At AdAstra Financial Services, we recognize the challenges posed by escalating health insurance premiums. Our commitment is to provide professional advice on insurance, investment and KiwiSaver, ensuring our clients navigate these complexities effectively.

We advocate on behalf of our clients, recently engaging with the health insurance providers and current govt. representatives to highlight our concerns that health coverage could soon become a ‘luxury product’. Our goal is always to ensure that our clients receive the best possible advice and know they will be supported whether in challenging times, or prosperity.
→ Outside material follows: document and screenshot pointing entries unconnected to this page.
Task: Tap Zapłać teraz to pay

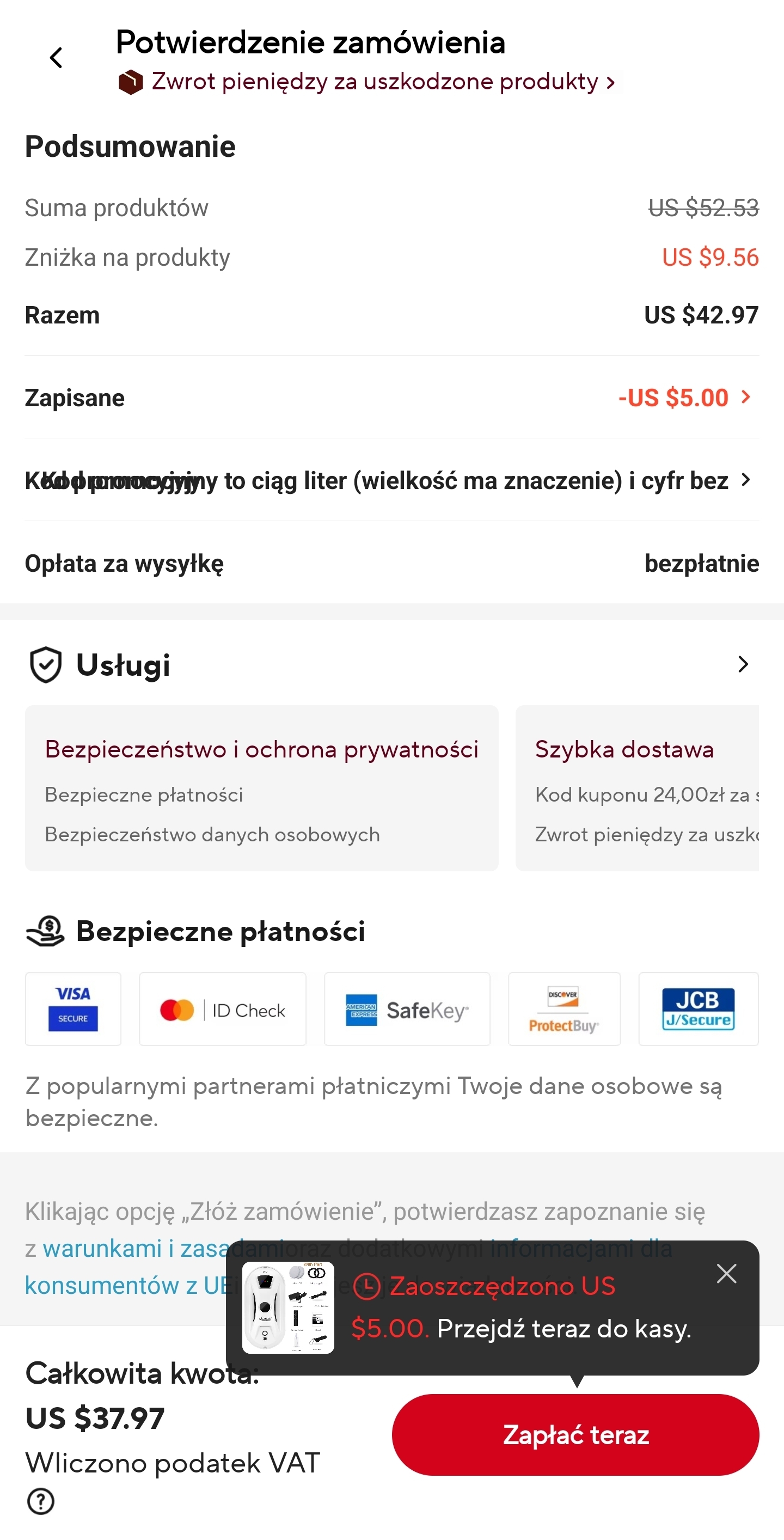Action: pos(575,1435)
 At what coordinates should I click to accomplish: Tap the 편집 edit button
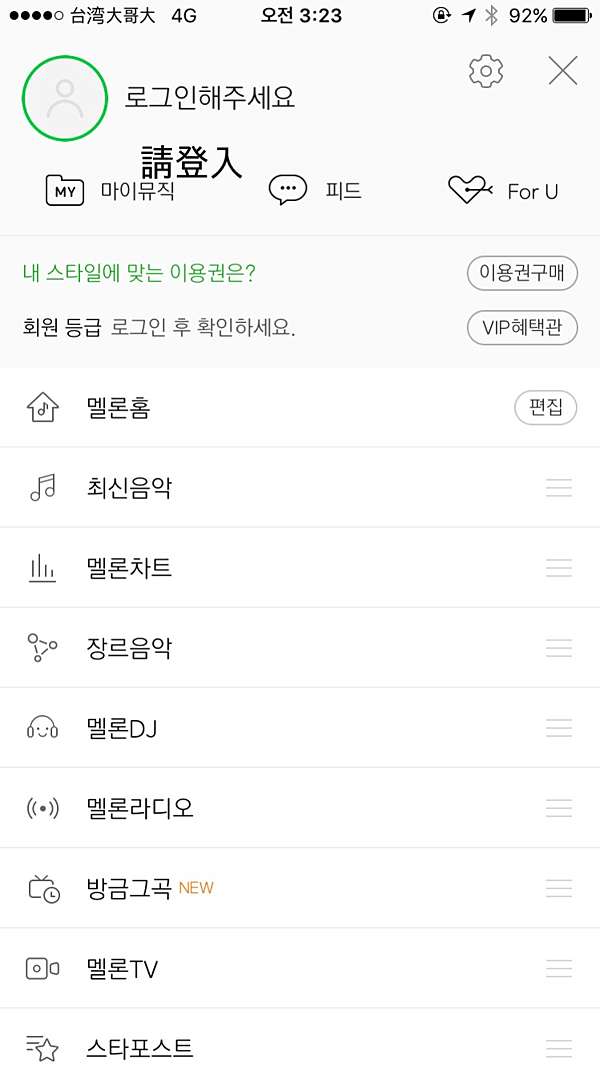point(546,408)
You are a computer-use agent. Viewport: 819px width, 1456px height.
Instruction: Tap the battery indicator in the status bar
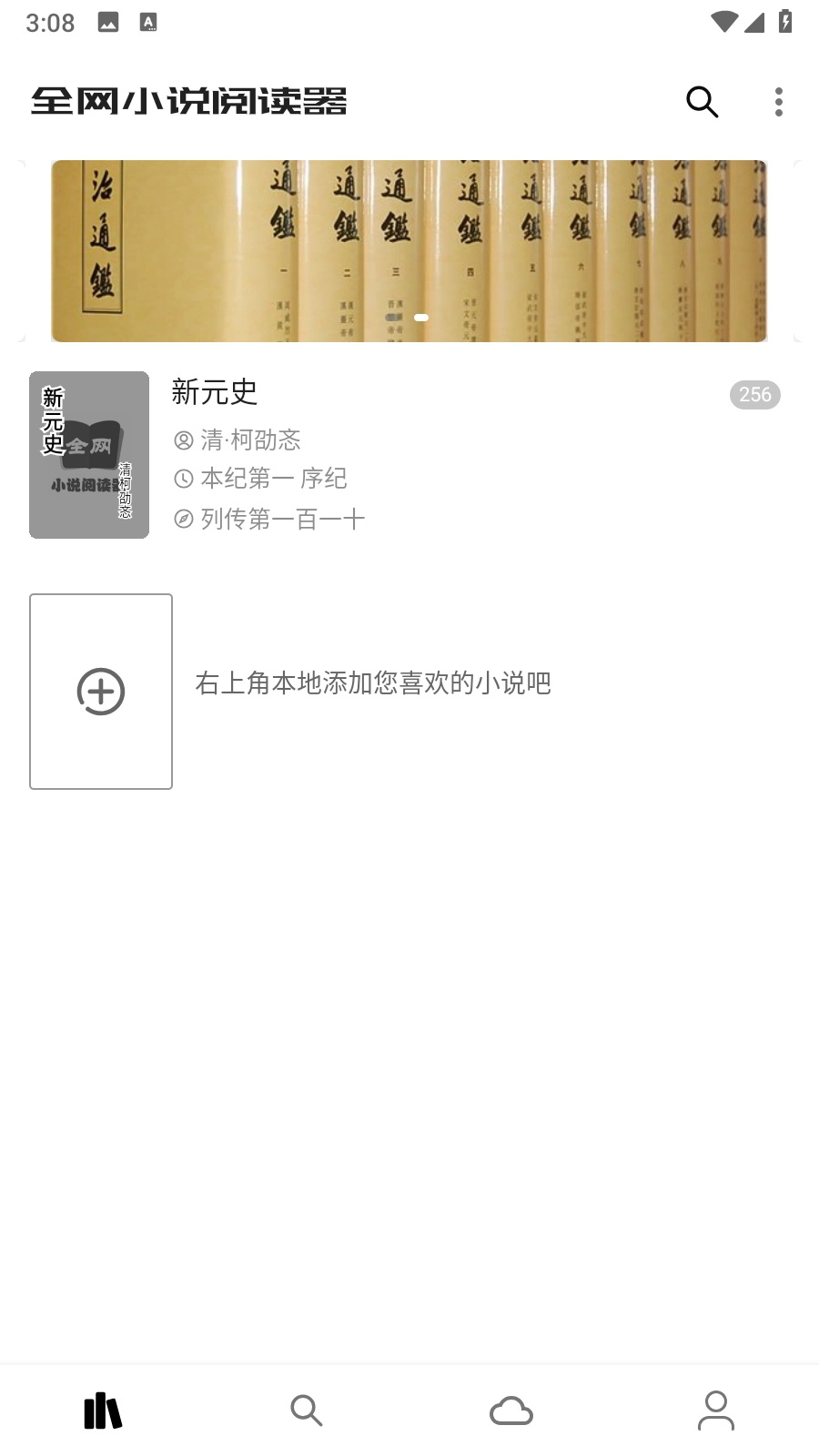pos(786,22)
We recently saw a recent analyses which also highlighted a significant surge in health insurance premiums in New Zealand. According to Aon’s 2025 Global Medical Trend Rates Report, New Zealand’s medical trend rate escalated from 7.4% in 2024 to a striking 14.5% in 2025, marking one of the most pronounced year-on-year increases globally.
Several factors contribute to this upward trajectory:

Post-Pandemic Healthcare Demand: The aftermath of the COVID-19 pandemic has seen a notable increase in healthcare utilisation. Many individuals deferred medical treatments during the pandemic years, leading to a backlog of procedures and consultations. As these delayed treatments are now being addressed, there’s an amplified demand for medical services, subsequently driving up costs.

General Inflation: New Zealand has experienced elevated levels of inflation across 2023 and 2024. This economic environment has directly impacted the cost of medical care, as expenses for medical supplies, equipment, and services have risen in tandem with broader inflationary trends.

Strain on Public Healthcare: The public healthcare system in New Zealand has been under considerable pressure, prompting more individuals to seek private healthcare alternatives. This shift increases demand in the private sector, contributing to higher medical costs and, consequently, rising insurance premiums.

Globally, the average medical trend rate is projected to be 10% in 2025, following a peak of 10.1% in 2024—the highest in the past decade. The Asia-Pacific region, in particular, is witnessing substantial increases, with New Zealand recording the second-highest medical trend rate in 2025, surpassed only by Kazakhstan at 22%.

Key drivers of these rising medical trend rates include increased demand for prescription and specialty medications, innovations in medical technology, geopolitical factors impacting supply chains and healthcare costs, and a heightened focus on emotional health, with stress management and wellbeing initiatives becoming priorities.

As we navigate this evolving landscape, AdAstra Financial Services remains dedicated to supporting our clients, helping them make informed decisions to protect and enrich their lives.